====== THE DATA ======

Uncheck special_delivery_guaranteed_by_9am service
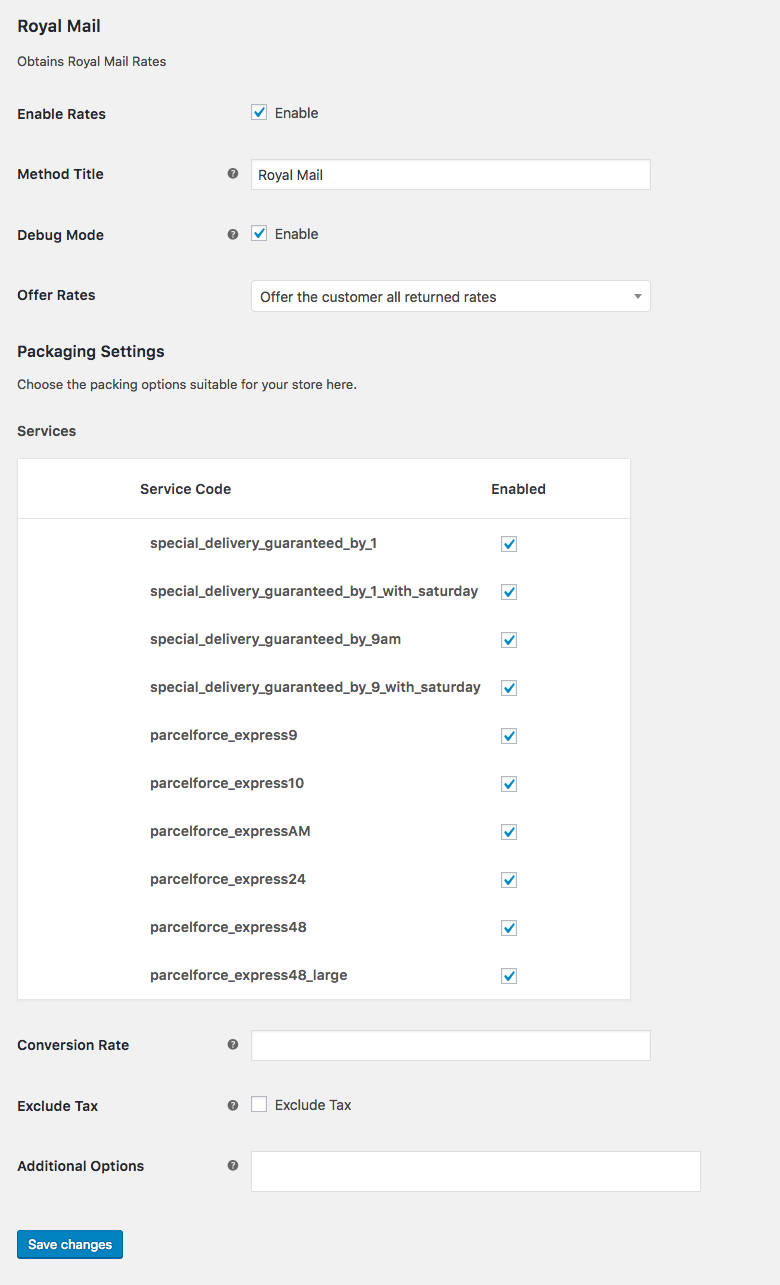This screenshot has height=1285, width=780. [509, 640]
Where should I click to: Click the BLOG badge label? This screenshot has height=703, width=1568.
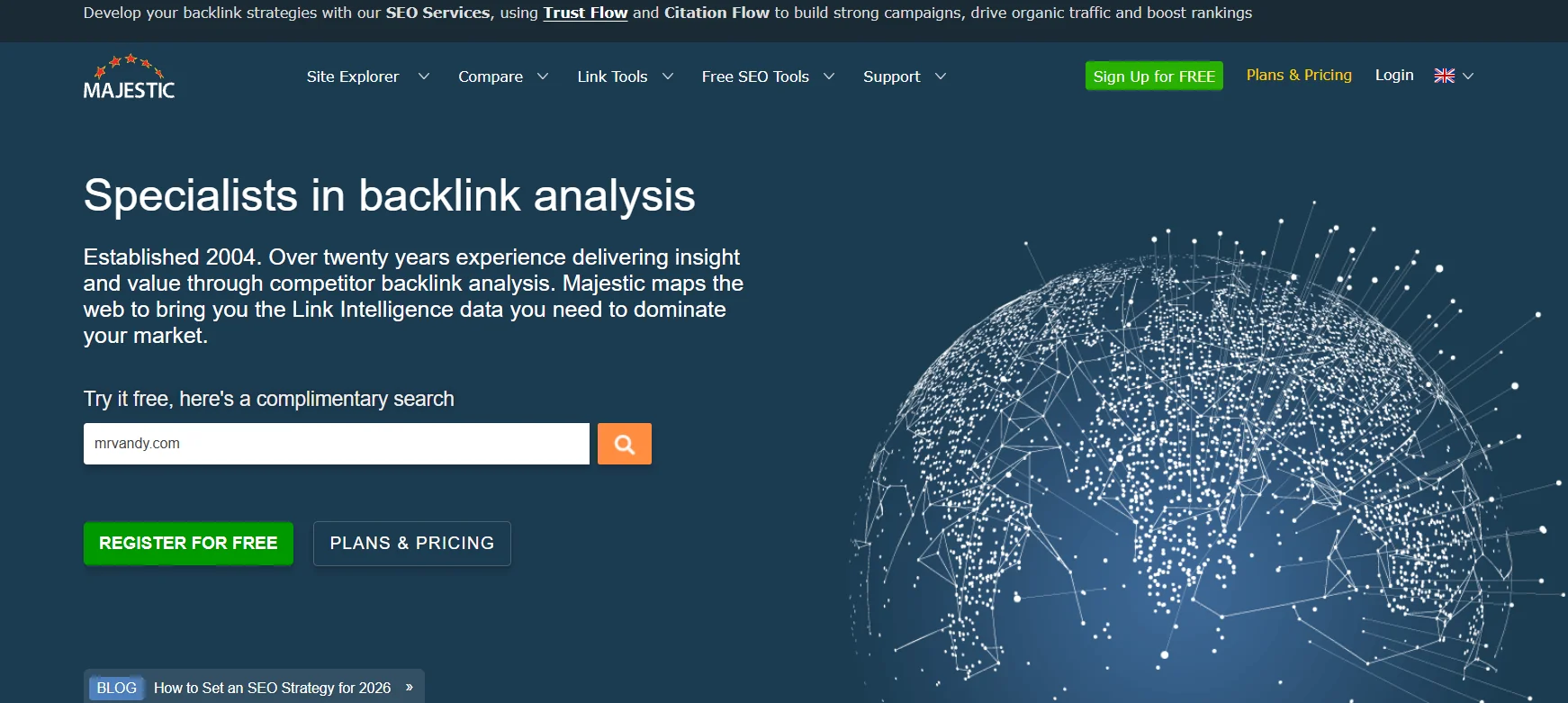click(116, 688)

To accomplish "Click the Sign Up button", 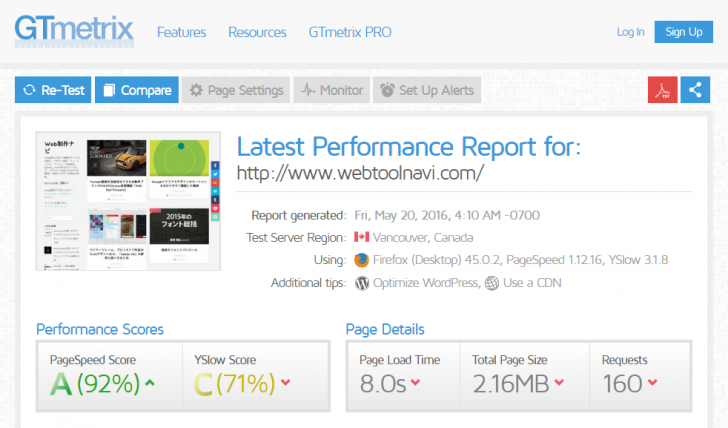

======
====== THE DATA ======

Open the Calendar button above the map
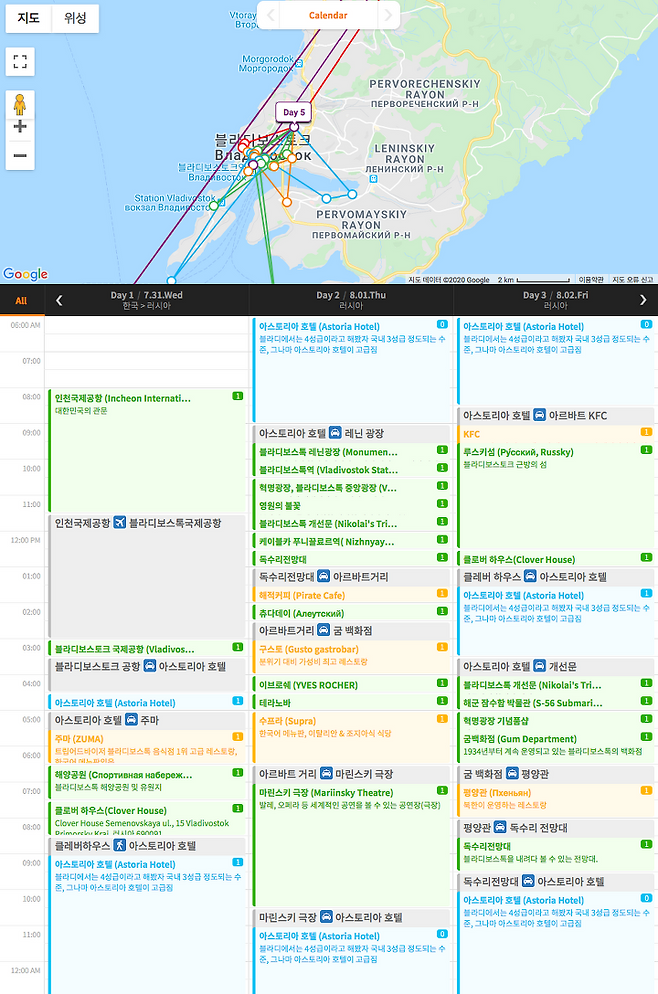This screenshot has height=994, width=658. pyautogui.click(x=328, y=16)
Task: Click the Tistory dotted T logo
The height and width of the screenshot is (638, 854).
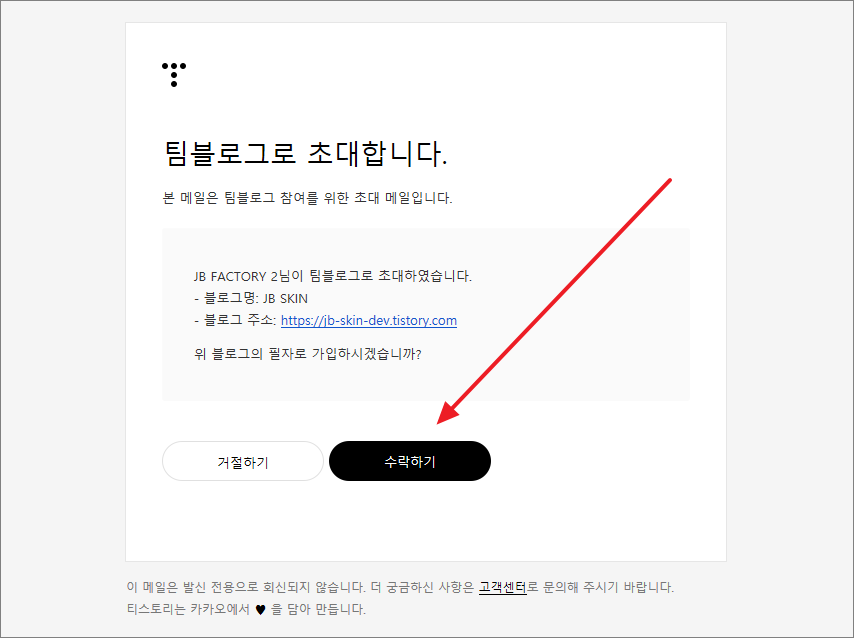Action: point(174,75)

======
====== THE DATA ======

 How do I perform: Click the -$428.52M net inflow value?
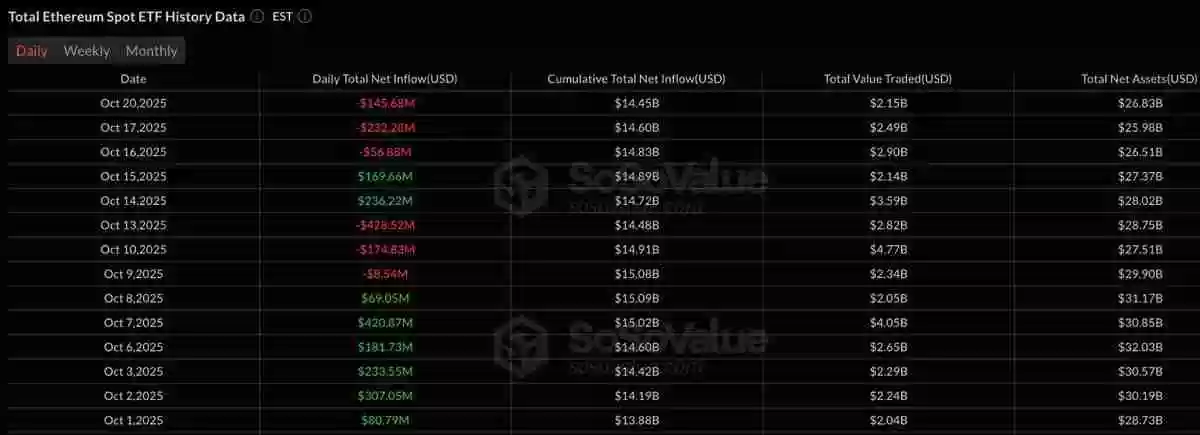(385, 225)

======

_WORK ITEM:_ Give the lines above again exactly, from the one containing "Where should I" to the one containing "the Sign Up", both included, but leave out the pictures.

_RESPONSE:_
Where should I click to: Click the BLOG badge label? This screenshot has height=703, width=1568.
click(116, 688)

To accomplish "Click the Sign Up button", 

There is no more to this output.